Mr. Prescott: What about Westminster?

The Prime Minister: The right hon. Gentleman mentions Westminster–but he neglects to mention Southwark, Leeds, Newham, Camden, Bristol, Liverpool, Manchester, Birmingham and Lambeth, all of them Labour councils over many years or dominant Labour under no overall control. What is it they say about Labour?

“New Labour in local government offers excellence and efficiency.”

Those are not my words, but the words of the right hon. Member for Sedgefield (Mr. Blair).


Q4. Mr. Barnes: To ask the Prime Minister if he will list his official engagements for Thursday 28 November.

The Prime Minister: I refer the hon. Gentleman to the reply I gave some moments ago.

Mr. Barnes: As a matter of statistical integrity, will the Prime Minister confirm what he sought to avoid in answering my right hon.
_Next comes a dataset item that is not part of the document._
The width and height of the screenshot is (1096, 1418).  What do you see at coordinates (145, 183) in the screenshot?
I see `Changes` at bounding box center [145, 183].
Friend the Leader of the Opposition–that page 88 of the Red Book, which deals with total taxation and national insurance contributions, shows that there is an increase year by year over the next five years in the amount that will be paid out as a percentage of gross domestic product? Will he be honest?

The Prime Minister: As I said to the right hon. Member for Sedgefield and other hon. Members earlier, that is the impact of more people working and being paid more, and of fiscal drag. Those are the facts that the hon. Gentleman does not understand. The reality is that people have more net income in their hands than they have had at any time in the past, and living standards are rising. However he tries to muffle reality, he cannot hide from that fact.